Goal of the exercise
Could you copy each of the items below line for line, without changing a single character?

★ ★ ★ ★

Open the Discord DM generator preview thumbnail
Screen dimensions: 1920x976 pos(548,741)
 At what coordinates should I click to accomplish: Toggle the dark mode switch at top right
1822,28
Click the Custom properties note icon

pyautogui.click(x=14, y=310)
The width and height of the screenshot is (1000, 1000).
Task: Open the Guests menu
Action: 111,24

★ ★ ★ ★

Full answer
Open the Discord DM generator preview thumbnail
Screen dimensions: 1920x976 pos(548,741)
 At what coordinates should I click to accomplish: Toggle the dark mode switch at top right
1822,28
Click the Custom properties note icon

pyautogui.click(x=14, y=310)
The width and height of the screenshot is (1000, 1000).
Task: Open the Guests menu
Action: 111,24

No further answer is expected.